"Dear Bobbie, Great job on the web-site! I was wondering - I've listened to
Traffic and Blind Faith for years, and now I'm thinking of collecting some
Winwood solo albums. Which should I start with? What is YOUR favorite album?"
As the mailing-list and chatroom administrator for almost six years and webmaster
for almost four years, I receive that question more frequently than any except
"When will Winwood give a concert in my area?" and "Why isn't the album Go on
CD?!?". And yes, most people do start out with a compliment of some sort;
perhaps they think that if they butter me up, I'll be more likely to respond;
perhaps they're right. :-)
"Dear fan, Thank you for your comment on the web-site. My favorite album is Refugees of the Heart, released in 1990, and especially the song "In the Light
of Day". Many people prefer Roll With It, Arc of a Diver, and Back in the
High Life and you can't go wrong with those albums, but personally I think
you'll find Winwood at his strongest on Refugees. Thank you for writing. I
hope this helps, BobbieG"
I've been responding with this for so long that I've almost stopped thinking
about it, in the same way I don't think about driving the kids to school or
brushing my teeth. But recently it seems that I need to re-connect with some
of my more basic thoughts and ideas about Winwood's music, so I've been listening to this album with more attention.
Refugees of the Heart seems to represent a concert-in-miniature, nicely illustrating the
parallel structures a well-constructed album and a well-constructed concert
take. The album/concert opens with "You'll Keep on Searching", with its
eerie, attention-grabbing instrumental intro and its statement of theme.
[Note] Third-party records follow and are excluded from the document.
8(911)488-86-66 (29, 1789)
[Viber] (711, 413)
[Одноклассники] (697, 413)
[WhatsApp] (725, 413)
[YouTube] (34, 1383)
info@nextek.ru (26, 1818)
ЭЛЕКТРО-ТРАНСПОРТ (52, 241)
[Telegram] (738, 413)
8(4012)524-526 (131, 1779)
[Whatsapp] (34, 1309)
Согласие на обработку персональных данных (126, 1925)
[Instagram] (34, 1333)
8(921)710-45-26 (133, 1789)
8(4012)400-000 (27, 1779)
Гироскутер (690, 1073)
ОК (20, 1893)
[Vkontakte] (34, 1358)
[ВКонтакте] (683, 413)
The
radio and video hit, "One and Only Man", occupies the center of the set, to
reawaken any flagging interest among audience members, The last song of the
set, traditionally an 'I-dare-you-not-to-get-out-of-those-seats-and-dance
in-fact-I-double-dare-you' song, is "Come Out and Dance", which has the bonus
of highlighting the individual band-members playing their instruments and
giving time for the introductions to the audience. The encore, "In the Light
of Day", is haunting melodically, strong vocally, and conclusive lyrically
and thematically. Most of this will be discussed further in the notes on the
Examining the sequence of key signatures in any album can prove insightful.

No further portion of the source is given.